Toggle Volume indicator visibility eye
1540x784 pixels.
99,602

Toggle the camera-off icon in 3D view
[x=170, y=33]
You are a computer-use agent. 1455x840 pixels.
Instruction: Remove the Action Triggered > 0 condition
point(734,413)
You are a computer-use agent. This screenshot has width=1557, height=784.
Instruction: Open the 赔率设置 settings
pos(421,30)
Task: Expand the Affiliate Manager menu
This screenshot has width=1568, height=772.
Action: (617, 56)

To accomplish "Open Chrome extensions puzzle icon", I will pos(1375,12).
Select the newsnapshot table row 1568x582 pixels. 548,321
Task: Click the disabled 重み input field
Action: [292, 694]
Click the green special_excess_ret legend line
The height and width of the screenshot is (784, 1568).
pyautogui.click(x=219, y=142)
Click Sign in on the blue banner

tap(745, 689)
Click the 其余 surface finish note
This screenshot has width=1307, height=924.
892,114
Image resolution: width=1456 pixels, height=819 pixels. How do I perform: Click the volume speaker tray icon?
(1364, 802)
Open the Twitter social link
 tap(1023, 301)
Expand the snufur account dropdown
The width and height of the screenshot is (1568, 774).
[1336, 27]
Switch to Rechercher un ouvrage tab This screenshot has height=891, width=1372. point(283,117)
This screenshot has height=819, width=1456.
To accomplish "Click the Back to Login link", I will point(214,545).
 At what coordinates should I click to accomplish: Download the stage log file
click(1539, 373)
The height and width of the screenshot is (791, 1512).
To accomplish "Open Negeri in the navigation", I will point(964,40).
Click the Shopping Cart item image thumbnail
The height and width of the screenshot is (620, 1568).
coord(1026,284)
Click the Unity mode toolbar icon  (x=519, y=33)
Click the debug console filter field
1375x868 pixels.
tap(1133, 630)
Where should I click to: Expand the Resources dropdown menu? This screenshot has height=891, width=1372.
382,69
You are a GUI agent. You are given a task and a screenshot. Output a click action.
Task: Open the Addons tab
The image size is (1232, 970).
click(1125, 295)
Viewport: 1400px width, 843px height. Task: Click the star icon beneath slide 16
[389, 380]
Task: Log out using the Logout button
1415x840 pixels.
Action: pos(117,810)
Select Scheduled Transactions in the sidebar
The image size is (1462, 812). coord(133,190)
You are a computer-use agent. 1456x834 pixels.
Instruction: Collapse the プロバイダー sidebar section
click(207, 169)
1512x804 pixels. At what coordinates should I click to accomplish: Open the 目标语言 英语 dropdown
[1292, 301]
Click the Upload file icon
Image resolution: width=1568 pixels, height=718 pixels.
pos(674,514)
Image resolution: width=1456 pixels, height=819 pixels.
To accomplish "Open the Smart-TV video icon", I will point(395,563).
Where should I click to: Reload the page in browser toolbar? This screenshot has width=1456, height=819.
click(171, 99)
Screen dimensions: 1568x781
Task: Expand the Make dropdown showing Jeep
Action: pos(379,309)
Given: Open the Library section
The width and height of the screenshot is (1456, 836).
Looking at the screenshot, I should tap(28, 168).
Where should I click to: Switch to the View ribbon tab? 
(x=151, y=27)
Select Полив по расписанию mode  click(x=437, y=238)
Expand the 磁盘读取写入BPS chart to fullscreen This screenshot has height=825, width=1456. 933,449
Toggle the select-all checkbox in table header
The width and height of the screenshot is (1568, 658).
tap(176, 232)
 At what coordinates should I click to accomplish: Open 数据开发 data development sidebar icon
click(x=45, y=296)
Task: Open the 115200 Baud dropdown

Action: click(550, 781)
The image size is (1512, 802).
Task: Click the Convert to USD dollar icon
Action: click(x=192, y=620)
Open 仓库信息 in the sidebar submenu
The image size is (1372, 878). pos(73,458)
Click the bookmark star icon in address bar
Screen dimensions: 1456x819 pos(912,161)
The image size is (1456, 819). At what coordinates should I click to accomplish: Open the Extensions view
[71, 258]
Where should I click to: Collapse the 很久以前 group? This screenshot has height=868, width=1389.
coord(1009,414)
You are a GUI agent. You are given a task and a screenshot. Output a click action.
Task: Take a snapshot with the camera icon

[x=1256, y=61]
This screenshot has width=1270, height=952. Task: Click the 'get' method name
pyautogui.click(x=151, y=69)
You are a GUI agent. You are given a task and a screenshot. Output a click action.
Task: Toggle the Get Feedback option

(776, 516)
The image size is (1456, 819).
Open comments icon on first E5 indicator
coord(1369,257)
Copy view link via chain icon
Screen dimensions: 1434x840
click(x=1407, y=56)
* * * * *
#### [WHAT TO PRODUCE]
Reproduce each line, exactly as it appears, from the one that contains "This screenshot has width=1270, height=952." through the last line of the records. Add no other lines.

#### [RESULT FOR THIS EXERCISE]
This screenshot has width=1270, height=952. Task: Click the 'get' method name
pyautogui.click(x=151, y=69)
You are a GUI agent. You are given a task and a screenshot. Output a click action.
Task: Toggle the Get Feedback option

(776, 516)
The image size is (1456, 819).
Open comments icon on first E5 indicator
coord(1369,257)
Copy view link via chain icon
Screen dimensions: 1434x840
click(x=1407, y=56)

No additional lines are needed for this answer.